Dimensions US-China: Collaborative Research: Microbe eco-evolutionary feedbacks as drivers of plant coexistence and diversity gradients

Grasslands comprise 26% of global land area and 80% of agriculturally productive land. In addition to their agricultural importance, grasslands also play key roles in diverse ecosystem services, including the production of clean water and the prevention of flooding. Native grasslands are often very species-rich, with richness increasing with increasing annual precipitation and declining following disturbance. These patterns of diversity can have important consequences because species-rich grasslands have been shown to be more productive and more resilient to unpredictable events like drought, flooding, or tornado damage. It is essential to understand the processes that govern both the patterns of plant diversity and the benefits of plant diversity to better manage grassland areas.

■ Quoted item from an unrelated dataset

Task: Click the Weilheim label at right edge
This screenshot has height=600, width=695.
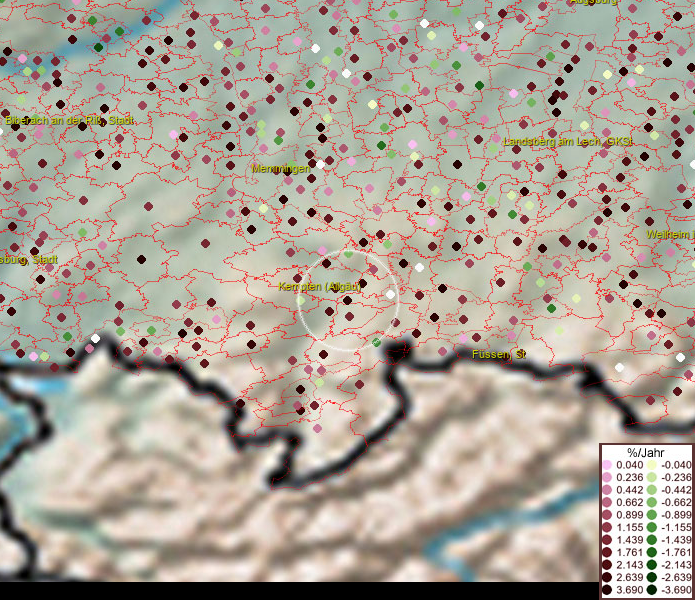Action: pos(669,234)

The different processes that create and maintain the rich diversity of plant species coexisting in grasslands are unknown, but recent research suggests that plant pathogens may play a role. This project examines the extent plant disease determines natural patterns of plant diversity within grasslands by conducting parallel experiments at multiple field sites within the United States and China. Undergraduates, graduate students and post-doctoral researchers will be trained in diverse field and laboratory methods, including students and faculty from colleges and community colleges adjacent to study sites in Illinois, Missouri and Kansas. Data from this project will generate new directions for the management of rangelands and also lead to improvements in the yield and resilience of agricultural and native ecosystems.

Pathogens are predicted to accumulate and limit plant productivity most strongly in grasslands with low plant phylogenetic diversity, low plant genetic diversity and high precipitation. These predictions will be tested through a coordinated set of field observations, field manipulations, and greenhouse assays, performed on parallel diversity and rainfall gradients in North American and Asian grasslands. Specifically, patterns of plant and pathogen phylogenetic diversity, patterns of plant resistance due to genetic diversity, and patterns of ecological and evolutionary feedback will be tested across rainfall gradients in central United States and China. Rainfall manipulations of experimental plant communities will test environmental dependence of plant species coexistence, productivity benefits of plant diversity, and the role of pathogens as drivers of these processes. These empirical studies will be integrated with mathematical models to generate predictions of patterns and benefits of plant biodiversity, as well as predictions of vulnerabilities of grasslands to environmental perturbations.